Submitted to: Proceedings of SPIE
Publication Type: Proceedings
Publication Acceptance Date: 5/4/2023
Publication Date: 6/13/2023
Citation: Sanders, J., Alacom, V., Marquis, G., Tabb, A., Van Kessel, J.S., Sonnier, J.L., Haley, B.J., Baek, I., Qin, J., Kim, M.S., Vasefi, F., Sokolov, S., Hellberg, R. 2023. Disinfection of Escherichia coli using the contamination sanitization inspection and disinfection (CSI-D) system. Proceedings of SPIE. 125450F.

Interpretive Summary:

Technical Abstract: Escherichia coli and Salmonella enterica are major causes of gastrointestinal disease nationally.

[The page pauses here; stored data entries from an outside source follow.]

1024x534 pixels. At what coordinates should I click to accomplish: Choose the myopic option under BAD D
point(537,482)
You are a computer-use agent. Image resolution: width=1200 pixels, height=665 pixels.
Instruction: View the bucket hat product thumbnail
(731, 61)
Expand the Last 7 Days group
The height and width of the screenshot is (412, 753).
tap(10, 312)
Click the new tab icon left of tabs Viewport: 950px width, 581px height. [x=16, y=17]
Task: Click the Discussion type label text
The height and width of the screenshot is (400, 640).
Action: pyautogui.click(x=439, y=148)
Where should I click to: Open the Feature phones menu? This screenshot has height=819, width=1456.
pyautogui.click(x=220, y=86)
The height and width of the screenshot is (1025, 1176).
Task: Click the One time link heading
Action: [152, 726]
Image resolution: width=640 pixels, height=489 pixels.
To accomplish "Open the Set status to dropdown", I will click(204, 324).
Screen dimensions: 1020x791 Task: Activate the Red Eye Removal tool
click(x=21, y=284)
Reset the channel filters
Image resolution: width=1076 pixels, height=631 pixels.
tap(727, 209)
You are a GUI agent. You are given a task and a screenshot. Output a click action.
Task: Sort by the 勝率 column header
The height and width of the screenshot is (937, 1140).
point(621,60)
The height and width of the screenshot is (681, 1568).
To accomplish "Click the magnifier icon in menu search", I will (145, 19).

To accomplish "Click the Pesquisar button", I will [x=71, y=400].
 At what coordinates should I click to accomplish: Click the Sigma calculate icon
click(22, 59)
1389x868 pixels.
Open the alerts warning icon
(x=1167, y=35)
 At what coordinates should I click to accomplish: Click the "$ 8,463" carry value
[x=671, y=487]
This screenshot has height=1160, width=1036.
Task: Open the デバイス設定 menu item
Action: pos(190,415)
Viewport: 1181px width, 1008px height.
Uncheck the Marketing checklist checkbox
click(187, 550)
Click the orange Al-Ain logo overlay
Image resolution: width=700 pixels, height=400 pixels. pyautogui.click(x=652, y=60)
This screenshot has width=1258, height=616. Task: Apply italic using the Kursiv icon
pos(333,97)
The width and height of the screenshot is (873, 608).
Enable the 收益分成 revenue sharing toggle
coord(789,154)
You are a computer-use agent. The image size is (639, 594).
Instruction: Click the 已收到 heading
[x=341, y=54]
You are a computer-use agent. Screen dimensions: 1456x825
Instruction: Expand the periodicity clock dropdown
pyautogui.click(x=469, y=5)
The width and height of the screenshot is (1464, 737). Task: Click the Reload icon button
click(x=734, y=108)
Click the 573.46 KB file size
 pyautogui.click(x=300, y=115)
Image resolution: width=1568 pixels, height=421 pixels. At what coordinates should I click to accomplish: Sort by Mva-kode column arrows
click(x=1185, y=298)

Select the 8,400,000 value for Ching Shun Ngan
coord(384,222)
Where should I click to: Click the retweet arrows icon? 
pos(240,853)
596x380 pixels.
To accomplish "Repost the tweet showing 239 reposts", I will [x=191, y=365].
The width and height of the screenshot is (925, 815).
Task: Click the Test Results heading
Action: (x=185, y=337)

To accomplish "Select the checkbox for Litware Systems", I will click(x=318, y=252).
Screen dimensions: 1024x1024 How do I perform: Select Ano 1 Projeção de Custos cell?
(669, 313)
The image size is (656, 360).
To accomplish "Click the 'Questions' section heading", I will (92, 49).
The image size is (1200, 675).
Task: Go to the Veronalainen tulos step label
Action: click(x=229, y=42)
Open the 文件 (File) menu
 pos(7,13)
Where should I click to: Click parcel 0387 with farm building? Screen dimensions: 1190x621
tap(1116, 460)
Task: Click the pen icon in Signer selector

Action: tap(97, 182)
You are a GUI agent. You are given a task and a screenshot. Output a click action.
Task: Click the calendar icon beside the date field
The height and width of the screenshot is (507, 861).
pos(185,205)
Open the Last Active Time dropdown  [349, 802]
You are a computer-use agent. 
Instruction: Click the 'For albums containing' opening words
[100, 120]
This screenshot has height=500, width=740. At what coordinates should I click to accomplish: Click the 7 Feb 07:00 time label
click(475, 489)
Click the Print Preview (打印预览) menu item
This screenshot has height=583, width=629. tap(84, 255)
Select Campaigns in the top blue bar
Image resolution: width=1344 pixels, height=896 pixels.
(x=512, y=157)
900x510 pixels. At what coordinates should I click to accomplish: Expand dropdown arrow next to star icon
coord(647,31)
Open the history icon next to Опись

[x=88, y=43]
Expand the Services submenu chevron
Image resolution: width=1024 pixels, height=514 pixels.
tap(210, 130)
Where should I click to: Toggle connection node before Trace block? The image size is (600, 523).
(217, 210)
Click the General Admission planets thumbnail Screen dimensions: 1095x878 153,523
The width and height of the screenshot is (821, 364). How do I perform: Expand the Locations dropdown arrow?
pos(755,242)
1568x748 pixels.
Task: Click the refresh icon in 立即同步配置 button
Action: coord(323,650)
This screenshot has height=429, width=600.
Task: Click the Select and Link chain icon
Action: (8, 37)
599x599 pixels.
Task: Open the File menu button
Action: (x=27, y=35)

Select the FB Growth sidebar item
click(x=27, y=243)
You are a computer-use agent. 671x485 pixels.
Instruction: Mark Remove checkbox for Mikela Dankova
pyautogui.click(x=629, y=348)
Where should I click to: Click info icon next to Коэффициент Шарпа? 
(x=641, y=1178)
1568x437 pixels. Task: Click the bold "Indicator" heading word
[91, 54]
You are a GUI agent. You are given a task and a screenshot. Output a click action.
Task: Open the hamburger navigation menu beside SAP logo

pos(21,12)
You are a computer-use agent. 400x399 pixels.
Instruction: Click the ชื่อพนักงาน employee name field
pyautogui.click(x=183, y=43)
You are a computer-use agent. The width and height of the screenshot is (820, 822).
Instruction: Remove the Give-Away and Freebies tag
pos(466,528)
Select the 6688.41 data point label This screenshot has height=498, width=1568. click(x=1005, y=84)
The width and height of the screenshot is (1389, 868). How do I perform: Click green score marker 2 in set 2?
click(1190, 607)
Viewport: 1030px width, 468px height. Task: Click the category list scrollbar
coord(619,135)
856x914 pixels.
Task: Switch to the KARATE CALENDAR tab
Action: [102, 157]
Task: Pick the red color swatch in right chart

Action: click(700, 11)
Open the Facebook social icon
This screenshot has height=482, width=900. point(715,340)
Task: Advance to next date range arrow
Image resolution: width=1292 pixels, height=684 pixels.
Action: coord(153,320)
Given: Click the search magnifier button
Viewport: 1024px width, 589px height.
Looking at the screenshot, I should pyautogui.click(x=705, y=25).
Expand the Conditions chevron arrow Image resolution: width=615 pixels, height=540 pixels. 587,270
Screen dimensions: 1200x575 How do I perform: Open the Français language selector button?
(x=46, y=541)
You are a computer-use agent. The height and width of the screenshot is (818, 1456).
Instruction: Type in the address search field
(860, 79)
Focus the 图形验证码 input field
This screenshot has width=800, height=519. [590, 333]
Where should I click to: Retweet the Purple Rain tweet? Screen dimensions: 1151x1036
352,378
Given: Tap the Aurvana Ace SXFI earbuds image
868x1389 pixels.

The Contamination Sanitization Inspection and Disinfection (CSI-D) device is a handheld fluorescence-based imaging device designed to disinfect food contact surfaces using ultraviolet-C (UVC) illumination. This study aimed to determine the optimal parameters for the disinfection of E. coli and S. enterica using the CSI-D system. Generic E. coli and S. enterica serotypes Enteritidis, Newport, Typhimurium, and Javiana were grown on selective media, followed by transfer to Luria Bertani broth. After overnight incubation, the cultures were diluted and spread-plated on L-agar. The plates were exposed to high-intensity (10 mW/cm2) or low-intensity (5 mW/cm2) UVC for 1 s, 3 s, or 5 s. Exposed and control plates were incubated at room temperature for 2-3 h, then overnight at 37°C. Colonies were counted and compared between control and exposed plates. Three trials were conducted on separate days. The average of the trials showed that exposure times of 3-5 s at either intensity (high: 10 mW/cm2 or low: 5 mW/cm2) resulted in effective and consistent destruction of E. coli and S. enterica. The minimum reduction at 3 s and 5 s exposure for both intensities was 99.7-100% for E. coli and 90.9-100% for S. enterica. The 1 s exposure time showed inconsistent results, with a survival rate of 0.23-9.12% for E. coli and 0.00-61.48% for S. enterica. The results of this study show that exposure to UVC for at least 3 s is required to achieve consistent disinfection of 90.9-100% for generic E. coli and S. enterica Enteritidis, Newport, Typhimurium, and Javiana.